Top Level management cant personally perform all the tasks needed to achieve their goals ,they must use the chain of command to distribute authority among other organizational members to ensure that the work is completed.
Authority refers to the right to make decision , to perform or supervise activities , and to allocate recourses in order to accomplish tasks that will achieve organizational goals.
Authority flows down the chain of command ,so high-level positions have a wide scope and therefore more authority then low-level position .
However , as the classical management theorists first pointed out , Formal authority is vested in the position not the person.
Employee play a key role in the manager’s exercise of authority. The acceptance theory of authority argues that authority in meaningful only when employee accept a manager’s legal right to direct their activities .But if employee believe their manager’s direction are outside the boundary of official authority they may choose not to accept these direction , and the manager’s authority is diminished.
Authority is the concept of responsibility the obligation to perform the assigned task or activities . Every organizational position carries with it responsibility for achieving the specific goals for achieving specific goals by perfuming specific duties.
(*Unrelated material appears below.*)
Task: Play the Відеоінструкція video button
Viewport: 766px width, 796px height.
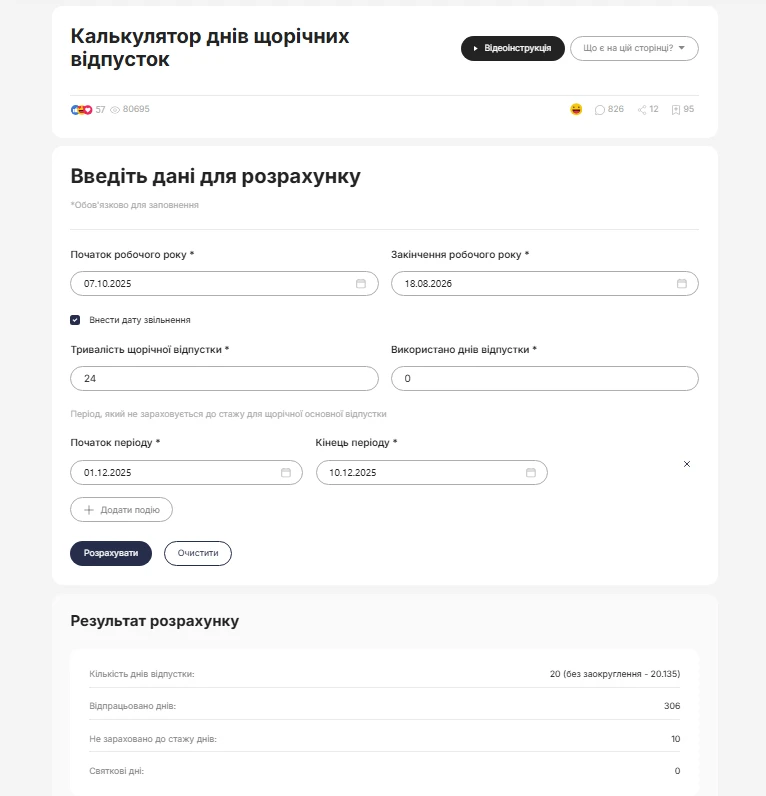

The organizational members have accepted the authority and the responsibility of their job , the are subject to accountability ; they must achieve the expected results of justify their deviation from the accepted result to managers higher in the chain of command .
The pattern of transferring authority from one level to the next lower level occurs throughout every organization , enabling work to be accomplish and goals to be achieved at every level . in this way the authority can be distribute to the lowest possible position in the organization where employee and manager must make decision and exercise judgment about the day-to-day operation that contribute the performance ,even when manager delegate work to their employee , they are ultimately held accountable for the excepted result
Barriers to Effective Delegation
Although delegation enables manager to complete their work assignment and achieve results without having to handle every task personally, managers sometimes face barriers to effective delegation, Especially when the stakes are very high, some managers view delegation as too risky. In such case managers may not trust their employees to complete delegated tasks competently, so they resort to micro management, an excessive degree of personal involvement in and control over the decisions and action of their employee.